Setelah berjuang bersama selama sekitar tiga tahun, Kiai Madja mulai tidak sepaham ketika Pangeran Diponegoro mulai menggunakan cara-cara yang dianggapnya menyimpang dari Islam untuk menarik simpati rakyat demi menambah kekuatannya. Diponegoro memakai sentimen budaya Jawa melalui konsep Ratu Adil atau juru selamat dalam kampanye merekrut pasukan. Salah satu gejalanya adalah ketika Diponegoro mengaku memperoleh tugas suci dari Tuhan yang didapatnya saat bersemedi. Diponegoro juga mengklaim telah diangkat sebagai Ratu Adil dengan gelar Jeng Sultan Abdulhamid Herucakra Sayidin Panatagama Khalifah Rasullullah di tanah Jawa. Pangeran Diponegoro, secara tersirat, menyamakan pengalaman spiritual yang diklaimnya dengan pengalaman Nabi Muhammad ketika diangkat menjadi Rasul. Diponegoro juga mengeksplorasi peristiwa-peristiwa khusus Rasullah terkait statusnya itu, seperti menyendiri di gua atau menerima wahyu dari malaikat Jibril. Hasilnya, Pangeran Diponegoro dilayani pengikutnya seperti seorang raja. Meskipun sering memakai jubah putih, namun ia juga punya koleksi pribadi berupa barang-barang mewah seperti pusaka, keris, kuda, dan lain-lain. Diponegoro juga sering menonjolkan gaya dan atribut kerajaan, termasuk dipayungi para pengawalnya dengan payung berlapis emas dalam setiap kemunculannya.
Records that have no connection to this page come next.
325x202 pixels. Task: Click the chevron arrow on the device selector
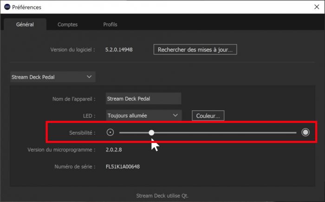89,77
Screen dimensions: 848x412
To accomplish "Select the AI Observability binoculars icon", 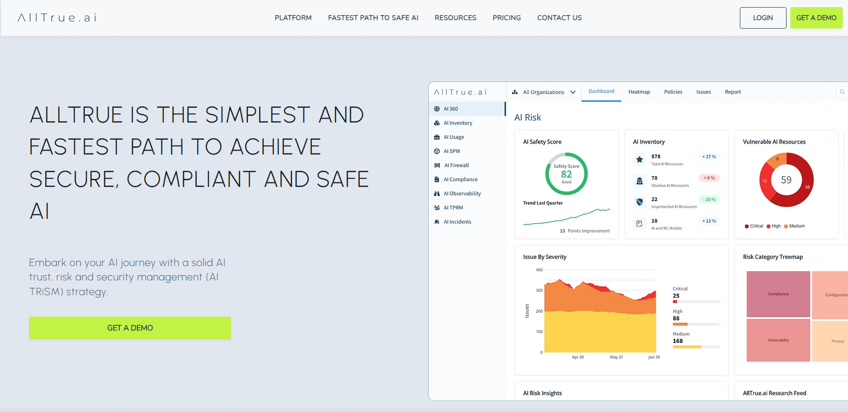I will (x=437, y=194).
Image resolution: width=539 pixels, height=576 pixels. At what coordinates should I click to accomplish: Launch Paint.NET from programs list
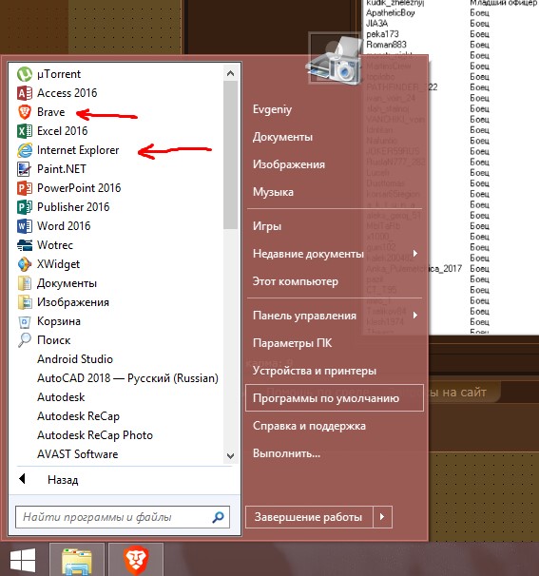(51, 169)
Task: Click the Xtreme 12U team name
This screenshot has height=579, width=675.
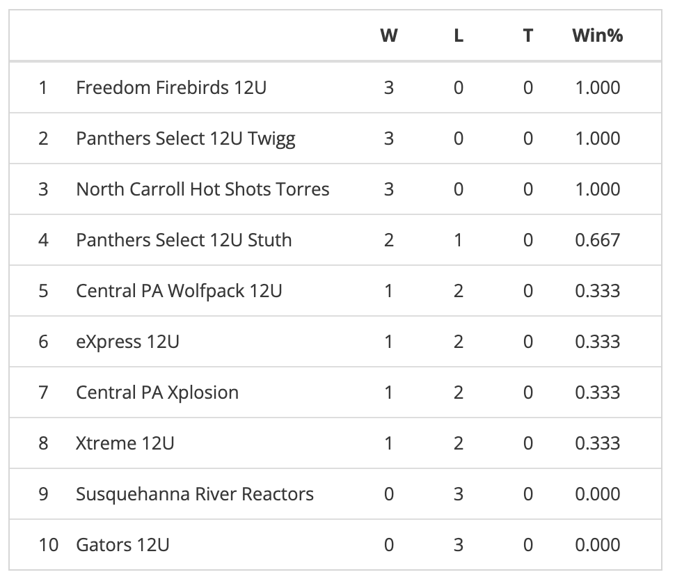Action: tap(125, 443)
Kiai Madja tidak sepaham dengan ekpresi yang dimunculkan sepupunya itu. Ia menilai Diponegoro telah mengingkari janjinya untuk membentuk pemerintahan yang sesuai dengan ajaran Islam dan justru berambisi ingin mendirikan kerajaan tandingan di tanah Jawa. Hingga akhirnya, Diponegoro menyarankan agar Kiai Madja berhenti berperang. Kiai Madja akhirnya berinisiatif menemui Belanda untuk mengadakan perundingan demi berakhirnya perang. Dalam pertemuan pada 25 Oktober 1828 itu, Belanda bertanya kepada Kiai Madja tentang bagaimana jika Diponegoro diberi wilayah kekuasaan, dengan kata lain, Diponegoro akan mendapatkan jatah sebagai raja baru di Jawa. Kiai Madja lalu berkata jika itu yang terjadi, maka akan disambut dengan senang hati oleh Diponegoro dan perang pun akan usai. Pernyataan tersebut menyiratkan persepsi bahwa Kiai Madja memang menilai Diponegoro sedang mengincar gelar raja Jawa dan ingin memimpin kerajaan baru meskipun tidak dengan sistem pemerintahan Islam.[1]
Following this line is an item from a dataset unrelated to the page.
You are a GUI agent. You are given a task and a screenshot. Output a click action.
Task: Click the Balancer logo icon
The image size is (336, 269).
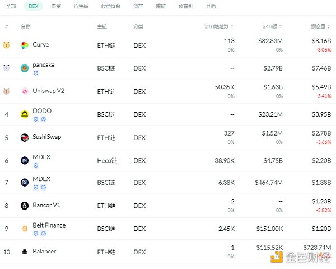coord(25,252)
Di sisi lain Pangeran Diponegoro juga jengkel dengan sikap Kiai Mojo yang takabur bahwa pangeran-pangeran Surakarta terdahulu belajar dibawah asuhan ayahnya dan dilanjutkan sekarang anak-anak mereka yang diasuh olehnya, dalam babad karyanya Pangeran Diponegoro merasa dikecilkan martabatnya karena Kiai Mojo mengatakan bahwa dikarenakan pengaruh dialah mereka mendapatkan dukungan dari keraton sunan takala perang makin lanjut. Dikarenakan kejengkelan ini, beberapa minggu penting lewat begitu saja, sehingga pada 15 Oktober 1826 tentara sang Pangeran yang berkekuatan 5000 prajurit mulai menyerang Surakarta, dia menderita kekalahan besar di Gawok tepat di sebelah barat kota itu. Saling menyalahkan yang sengit penyebab kekalahan tersebut. Secara khusu, Kiai Mojo dan keluarganya dituduh telah dengan nekat mendesak untuk menyerang ibu kota kesunanan demi kepentingan mereka sendiri. Apa yang sebelumnya hanya merupakan persaingan yang mengganggu, sekarang menjadi perselisihan terbuka.[3]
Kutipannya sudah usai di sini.